For years, educators and researchers have strongly promoted the need for institutions to rethink technology-rich learning spaces and infrastructure support. For example, in an article in The Chronicle of Higher Education, Ben Terris (2009) described the way that several universities were reimagining and reconfiguring their instructional computer labs to better support newer understandings of social and collaborative learning practices. Many of the changes described also served to cut costs for colleges overall. Some campuses, however, chose to expand their computer labs and increase the support offered to students. For colleges and universities realizing the need to increase technology infrastructure and support, the exigence is student recruitment and retention. To illustrate, Terris cited Temple University’s chief information officer, Timothy O’Rourke, who stated, “We are an urban public institution, with working-class parents, many of which are being laid off. Not only is the TECH Center our biggest selling point to get people to come here, it’s also a great way to make Temple more affordable.”
Although our branch campus context is similar to the one described by O’Rourke, severe reductions in state support over the past four years, combined with an independent operating budget for our branch campus, have prohibited us from offering such technology support. Instead, as noted in the proposal and institutional context described previously, we have had to rely on biennium capital planning funds earmarked for large-scale equipment and infrastructure needs. These funds are scarce and limited, and often the biennium cycle means that various projects with differing priority levels have piled up. As a result, there is no guarantee that projects will be funded when the funds do become available—no matter how desperate the need. Despite the fact that the capital planning department at our institution claims to promote “responsible stewardship of the state's physical facilities and space resources through activities such as facility inventory, space guidelines, space allocation, space audit, and facilities planning,” the budget to do so is rarely available (Washington State University Capital Planning and Development, n.d.).
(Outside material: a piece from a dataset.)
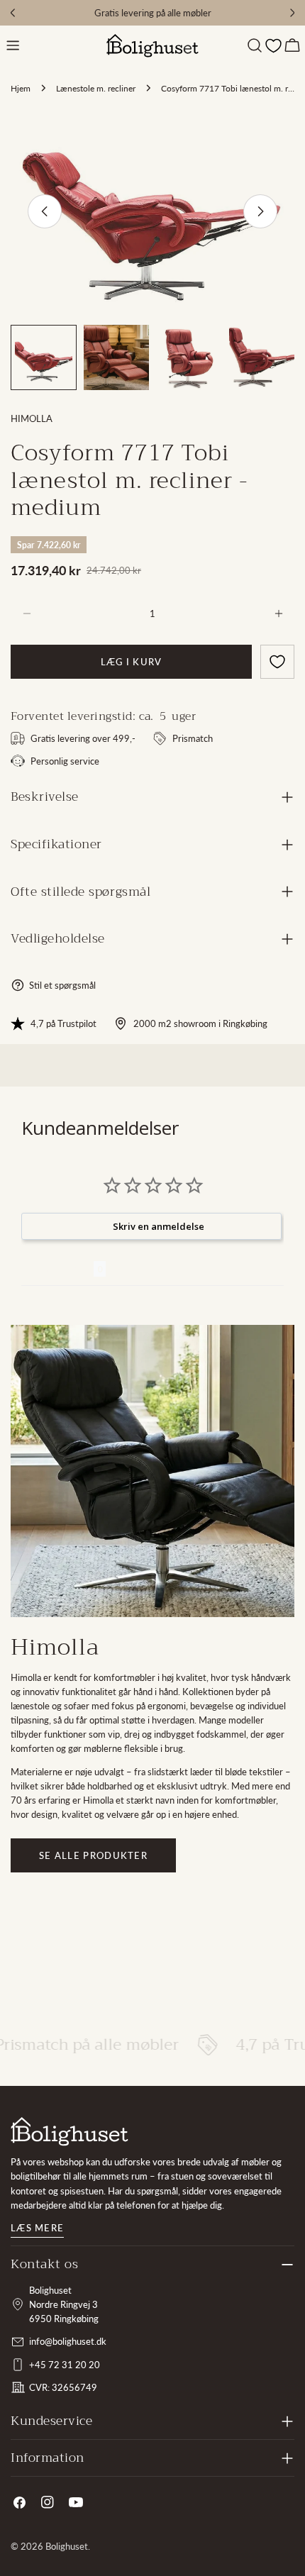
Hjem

This is also borne out in the statement issued by our institution’s budget office, which claims that our institution “has lost approximately 30 percent of its operating budget as allocated by the Legislature. The reductions have been devastating for the university threatening both excellence and access throughout the multi-campus system” (Washington State University Budget Office n.d.).
Further complicating these financial constraints is the fact that technology equipment and infrastructure requires ongoing maintenance and upkeep. Although our campus has been successful in obtaining capital planning funds in the past for one-time instructional computer lab upgrades, we have never had such ongoing support. By implementing a budget line for ongoing computer lab support and maintenance in the next fiscal year, our campus will be able to strategically plan for the best use of our physical spaces. For now, we continue to ask to swap instructional computer lab spaces and gladly accept the planned purchase of new Mac lab equipment.